▶ [DATASET RECORDS]:
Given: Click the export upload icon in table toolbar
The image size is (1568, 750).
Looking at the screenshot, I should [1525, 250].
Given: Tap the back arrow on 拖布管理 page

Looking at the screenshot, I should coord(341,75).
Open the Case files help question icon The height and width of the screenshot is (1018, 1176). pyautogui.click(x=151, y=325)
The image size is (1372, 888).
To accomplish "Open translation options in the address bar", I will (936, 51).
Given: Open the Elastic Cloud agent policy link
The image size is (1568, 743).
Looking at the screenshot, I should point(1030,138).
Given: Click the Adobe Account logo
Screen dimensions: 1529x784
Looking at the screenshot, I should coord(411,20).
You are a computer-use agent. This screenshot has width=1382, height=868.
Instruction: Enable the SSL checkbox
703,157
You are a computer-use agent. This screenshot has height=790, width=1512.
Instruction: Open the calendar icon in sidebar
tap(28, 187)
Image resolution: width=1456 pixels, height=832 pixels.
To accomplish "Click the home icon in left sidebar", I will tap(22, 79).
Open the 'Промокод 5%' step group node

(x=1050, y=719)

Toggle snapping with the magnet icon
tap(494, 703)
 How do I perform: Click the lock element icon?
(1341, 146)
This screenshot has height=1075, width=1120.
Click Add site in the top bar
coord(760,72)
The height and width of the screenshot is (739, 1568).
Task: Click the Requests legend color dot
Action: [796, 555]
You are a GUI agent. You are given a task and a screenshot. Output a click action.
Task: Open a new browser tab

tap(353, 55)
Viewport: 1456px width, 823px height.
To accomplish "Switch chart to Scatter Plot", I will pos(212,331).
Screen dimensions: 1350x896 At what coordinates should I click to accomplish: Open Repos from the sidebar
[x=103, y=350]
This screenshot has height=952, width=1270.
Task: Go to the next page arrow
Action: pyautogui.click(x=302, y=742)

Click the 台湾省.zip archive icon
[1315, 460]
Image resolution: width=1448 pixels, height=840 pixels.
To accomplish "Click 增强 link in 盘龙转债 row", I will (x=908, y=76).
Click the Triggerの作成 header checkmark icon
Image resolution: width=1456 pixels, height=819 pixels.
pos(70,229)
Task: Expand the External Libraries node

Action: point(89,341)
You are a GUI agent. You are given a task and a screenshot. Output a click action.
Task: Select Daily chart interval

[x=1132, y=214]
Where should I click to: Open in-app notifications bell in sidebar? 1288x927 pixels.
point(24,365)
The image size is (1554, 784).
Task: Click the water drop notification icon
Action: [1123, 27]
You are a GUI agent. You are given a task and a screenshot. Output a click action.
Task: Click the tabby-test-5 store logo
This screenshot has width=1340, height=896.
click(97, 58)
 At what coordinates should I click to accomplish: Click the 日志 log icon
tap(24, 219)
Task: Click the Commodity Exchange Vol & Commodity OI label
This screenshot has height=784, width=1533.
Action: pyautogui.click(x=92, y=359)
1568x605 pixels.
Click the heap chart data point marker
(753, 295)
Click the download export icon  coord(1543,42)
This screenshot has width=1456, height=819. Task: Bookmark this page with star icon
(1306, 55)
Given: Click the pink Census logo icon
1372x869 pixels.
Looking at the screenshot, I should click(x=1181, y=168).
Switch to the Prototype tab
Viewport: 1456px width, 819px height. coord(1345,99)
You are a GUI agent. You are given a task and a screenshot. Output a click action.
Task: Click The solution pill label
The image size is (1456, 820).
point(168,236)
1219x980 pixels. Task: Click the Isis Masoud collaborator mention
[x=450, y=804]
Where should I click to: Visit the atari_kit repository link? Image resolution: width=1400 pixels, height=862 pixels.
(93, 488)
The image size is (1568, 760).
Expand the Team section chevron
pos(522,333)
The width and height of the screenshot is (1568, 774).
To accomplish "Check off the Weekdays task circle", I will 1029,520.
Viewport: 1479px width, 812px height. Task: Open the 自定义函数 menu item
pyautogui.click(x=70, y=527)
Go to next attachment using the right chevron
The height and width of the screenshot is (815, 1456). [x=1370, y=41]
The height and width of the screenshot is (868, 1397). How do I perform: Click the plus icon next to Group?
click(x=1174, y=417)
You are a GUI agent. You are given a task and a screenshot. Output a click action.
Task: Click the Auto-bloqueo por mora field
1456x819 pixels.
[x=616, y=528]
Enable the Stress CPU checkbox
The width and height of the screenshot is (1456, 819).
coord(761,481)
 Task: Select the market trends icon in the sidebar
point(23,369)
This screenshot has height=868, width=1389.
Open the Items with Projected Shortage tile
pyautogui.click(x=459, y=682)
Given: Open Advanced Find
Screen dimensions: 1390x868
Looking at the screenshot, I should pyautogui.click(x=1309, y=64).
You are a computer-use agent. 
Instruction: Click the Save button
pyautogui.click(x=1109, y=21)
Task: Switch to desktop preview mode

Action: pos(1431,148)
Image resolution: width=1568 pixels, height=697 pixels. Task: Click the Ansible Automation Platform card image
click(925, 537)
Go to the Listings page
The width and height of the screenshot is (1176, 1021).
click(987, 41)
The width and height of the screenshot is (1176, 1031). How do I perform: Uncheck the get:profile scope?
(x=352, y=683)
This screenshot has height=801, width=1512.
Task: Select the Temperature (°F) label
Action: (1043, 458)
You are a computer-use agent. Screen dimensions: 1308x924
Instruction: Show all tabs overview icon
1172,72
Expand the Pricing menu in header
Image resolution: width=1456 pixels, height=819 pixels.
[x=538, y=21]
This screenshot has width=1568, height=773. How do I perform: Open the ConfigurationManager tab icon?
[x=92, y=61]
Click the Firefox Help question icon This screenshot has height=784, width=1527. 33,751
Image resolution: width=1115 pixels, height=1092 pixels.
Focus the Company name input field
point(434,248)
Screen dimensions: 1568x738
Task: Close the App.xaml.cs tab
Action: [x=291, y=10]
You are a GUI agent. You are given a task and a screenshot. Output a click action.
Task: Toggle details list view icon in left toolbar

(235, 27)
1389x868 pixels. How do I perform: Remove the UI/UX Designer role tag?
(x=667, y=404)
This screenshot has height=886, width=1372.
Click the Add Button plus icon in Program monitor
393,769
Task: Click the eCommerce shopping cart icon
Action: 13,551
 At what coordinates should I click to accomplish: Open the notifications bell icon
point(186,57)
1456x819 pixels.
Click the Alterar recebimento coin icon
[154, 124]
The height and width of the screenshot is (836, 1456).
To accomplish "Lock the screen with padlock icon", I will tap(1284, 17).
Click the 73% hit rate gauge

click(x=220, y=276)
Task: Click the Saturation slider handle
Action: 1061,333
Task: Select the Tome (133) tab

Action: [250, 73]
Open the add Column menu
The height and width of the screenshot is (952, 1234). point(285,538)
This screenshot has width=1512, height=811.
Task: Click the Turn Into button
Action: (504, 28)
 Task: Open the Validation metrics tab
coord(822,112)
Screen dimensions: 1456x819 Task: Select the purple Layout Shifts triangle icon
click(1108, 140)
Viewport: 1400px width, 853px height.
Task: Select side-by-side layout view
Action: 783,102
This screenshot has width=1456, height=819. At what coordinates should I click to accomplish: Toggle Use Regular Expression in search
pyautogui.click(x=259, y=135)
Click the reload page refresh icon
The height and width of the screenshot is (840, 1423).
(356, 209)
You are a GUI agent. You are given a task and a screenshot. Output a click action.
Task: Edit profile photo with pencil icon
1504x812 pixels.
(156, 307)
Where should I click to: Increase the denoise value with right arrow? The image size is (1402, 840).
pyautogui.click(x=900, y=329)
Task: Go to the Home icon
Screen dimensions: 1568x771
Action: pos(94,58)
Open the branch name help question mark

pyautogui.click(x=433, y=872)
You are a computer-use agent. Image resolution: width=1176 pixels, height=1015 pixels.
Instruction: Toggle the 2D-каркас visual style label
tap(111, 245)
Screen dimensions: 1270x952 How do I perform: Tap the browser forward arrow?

▶ [WHAT YOU ARE ASKED TO DO]: Retype every line of the data, keeping each one exactly as it is.

▶ [FINISHED EXERCISE]:
Given: Click the export upload icon in table toolbar
The image size is (1568, 750).
Looking at the screenshot, I should [1525, 250].
Given: Tap the back arrow on 拖布管理 page

Looking at the screenshot, I should coord(341,75).
Open the Case files help question icon The height and width of the screenshot is (1018, 1176). pyautogui.click(x=151, y=325)
The image size is (1372, 888).
To accomplish "Open translation options in the address bar", I will (936, 51).
Given: Open the Elastic Cloud agent policy link
The image size is (1568, 743).
Looking at the screenshot, I should point(1030,138).
Given: Click the Adobe Account logo
Screen dimensions: 1529x784
Looking at the screenshot, I should coord(411,20).
You are a computer-use agent. This screenshot has width=1382, height=868.
Instruction: Enable the SSL checkbox
703,157
You are a computer-use agent. This screenshot has height=790, width=1512.
Instruction: Open the calendar icon in sidebar
tap(28, 187)
Image resolution: width=1456 pixels, height=832 pixels.
To accomplish "Click the home icon in left sidebar", I will tap(22, 79).
Open the 'Промокод 5%' step group node

(x=1050, y=719)

Toggle snapping with the magnet icon
tap(494, 703)
 How do I perform: Click the lock element icon?
(1341, 146)
This screenshot has height=1075, width=1120.
Click Add site in the top bar
coord(760,72)
The height and width of the screenshot is (739, 1568).
Task: Click the Requests legend color dot
Action: [796, 555]
You are a GUI agent. You are given a task and a screenshot. Output a click action.
Task: Open a new browser tab

tap(353, 55)
Viewport: 1456px width, 823px height.
To accomplish "Switch chart to Scatter Plot", I will pos(212,331).
Screen dimensions: 1350x896 At what coordinates should I click to accomplish: Open Repos from the sidebar
[x=103, y=350]
This screenshot has height=952, width=1270.
Task: Go to the next page arrow
Action: pyautogui.click(x=302, y=742)

Click the 台湾省.zip archive icon
[1315, 460]
Image resolution: width=1448 pixels, height=840 pixels.
To accomplish "Click 增强 link in 盘龙转债 row", I will (x=908, y=76).
Click the Triggerの作成 header checkmark icon
Image resolution: width=1456 pixels, height=819 pixels.
pos(70,229)
Task: Expand the External Libraries node

Action: point(89,341)
You are a GUI agent. You are given a task and a screenshot. Output a click action.
Task: Select Daily chart interval

[x=1132, y=214]
Where should I click to: Open in-app notifications bell in sidebar? 1288x927 pixels.
point(24,365)
The image size is (1554, 784).
Task: Click the water drop notification icon
Action: [1123, 27]
You are a GUI agent. You are given a task and a screenshot. Output a click action.
Task: Click the tabby-test-5 store logo
This screenshot has width=1340, height=896.
click(97, 58)
 At what coordinates should I click to accomplish: Click the 日志 log icon
tap(24, 219)
Task: Click the Commodity Exchange Vol & Commodity OI label
This screenshot has height=784, width=1533.
Action: pyautogui.click(x=92, y=359)
1568x605 pixels.
Click the heap chart data point marker
(753, 295)
Click the download export icon  coord(1543,42)
This screenshot has width=1456, height=819. Task: Bookmark this page with star icon
(1306, 55)
Given: Click the pink Census logo icon
1372x869 pixels.
Looking at the screenshot, I should click(x=1181, y=168).
Switch to the Prototype tab
Viewport: 1456px width, 819px height. coord(1345,99)
You are a GUI agent. You are given a task and a screenshot. Output a click action.
Task: Click The solution pill label
The image size is (1456, 820).
point(168,236)
1219x980 pixels. Task: Click the Isis Masoud collaborator mention
[x=450, y=804]
Where should I click to: Visit the atari_kit repository link? Image resolution: width=1400 pixels, height=862 pixels.
(93, 488)
The image size is (1568, 760).
Expand the Team section chevron
pos(522,333)
The width and height of the screenshot is (1568, 774).
To accomplish "Check off the Weekdays task circle", I will 1029,520.
Viewport: 1479px width, 812px height. Task: Open the 自定义函数 menu item
pyautogui.click(x=70, y=527)
Go to next attachment using the right chevron
The height and width of the screenshot is (815, 1456). [x=1370, y=41]
The height and width of the screenshot is (868, 1397). How do I perform: Click the plus icon next to Group?
click(x=1174, y=417)
You are a GUI agent. You are given a task and a screenshot. Output a click action.
Task: Click the Auto-bloqueo por mora field
1456x819 pixels.
[x=616, y=528]
Enable the Stress CPU checkbox
The width and height of the screenshot is (1456, 819).
coord(761,481)
 Task: Select the market trends icon in the sidebar
point(23,369)
This screenshot has height=868, width=1389.
Open the Items with Projected Shortage tile
pyautogui.click(x=459, y=682)
Given: Open Advanced Find
Screen dimensions: 1390x868
Looking at the screenshot, I should pyautogui.click(x=1309, y=64).
You are a computer-use agent. 
Instruction: Click the Save button
pyautogui.click(x=1109, y=21)
Task: Switch to desktop preview mode

Action: pos(1431,148)
Image resolution: width=1568 pixels, height=697 pixels. Task: Click the Ansible Automation Platform card image
click(925, 537)
Go to the Listings page
The width and height of the screenshot is (1176, 1021).
click(987, 41)
The width and height of the screenshot is (1176, 1031). How do I perform: Uncheck the get:profile scope?
(x=352, y=683)
This screenshot has height=801, width=1512.
Task: Select the Temperature (°F) label
Action: (1043, 458)
You are a computer-use agent. Screen dimensions: 1308x924
Instruction: Show all tabs overview icon
1172,72
Expand the Pricing menu in header
Image resolution: width=1456 pixels, height=819 pixels.
[x=538, y=21]
This screenshot has width=1568, height=773. How do I perform: Open the ConfigurationManager tab icon?
[x=92, y=61]
Click the Firefox Help question icon This screenshot has height=784, width=1527. 33,751
Image resolution: width=1115 pixels, height=1092 pixels.
Focus the Company name input field
point(434,248)
Screen dimensions: 1568x738
Task: Close the App.xaml.cs tab
Action: [x=291, y=10]
You are a GUI agent. You are given a task and a screenshot. Output a click action.
Task: Toggle details list view icon in left toolbar

(235, 27)
1389x868 pixels. How do I perform: Remove the UI/UX Designer role tag?
(x=667, y=404)
This screenshot has height=886, width=1372.
Click the Add Button plus icon in Program monitor
393,769
Task: Click the eCommerce shopping cart icon
Action: 13,551
 At what coordinates should I click to accomplish: Open the notifications bell icon
point(186,57)
1456x819 pixels.
Click the Alterar recebimento coin icon
[154, 124]
The height and width of the screenshot is (836, 1456).
To accomplish "Lock the screen with padlock icon", I will tap(1284, 17).
Click the 73% hit rate gauge

click(x=220, y=276)
Task: Click the Saturation slider handle
Action: 1061,333
Task: Select the Tome (133) tab

Action: [250, 73]
Open the add Column menu
The height and width of the screenshot is (952, 1234). point(285,538)
This screenshot has width=1512, height=811.
Task: Click the Turn Into button
Action: (504, 28)
 Task: Open the Validation metrics tab
coord(822,112)
Screen dimensions: 1456x819 Task: Select the purple Layout Shifts triangle icon
click(1108, 140)
Viewport: 1400px width, 853px height.
Task: Select side-by-side layout view
Action: 783,102
This screenshot has width=1456, height=819. At what coordinates should I click to accomplish: Toggle Use Regular Expression in search
pyautogui.click(x=259, y=135)
Click the reload page refresh icon
The height and width of the screenshot is (840, 1423).
(356, 209)
You are a GUI agent. You are given a task and a screenshot. Output a click action.
Task: Edit profile photo with pencil icon
1504x812 pixels.
(156, 307)
Where should I click to: Increase the denoise value with right arrow? The image size is (1402, 840).
pyautogui.click(x=900, y=329)
Task: Go to the Home icon
Screen dimensions: 1568x771
Action: pos(94,58)
Open the branch name help question mark

pyautogui.click(x=433, y=872)
You are a computer-use agent. Image resolution: width=1176 pixels, height=1015 pixels.
Instruction: Toggle the 2D-каркас visual style label
tap(111, 245)
Screen dimensions: 1270x952 How do I perform: Tap the browser forward arrow?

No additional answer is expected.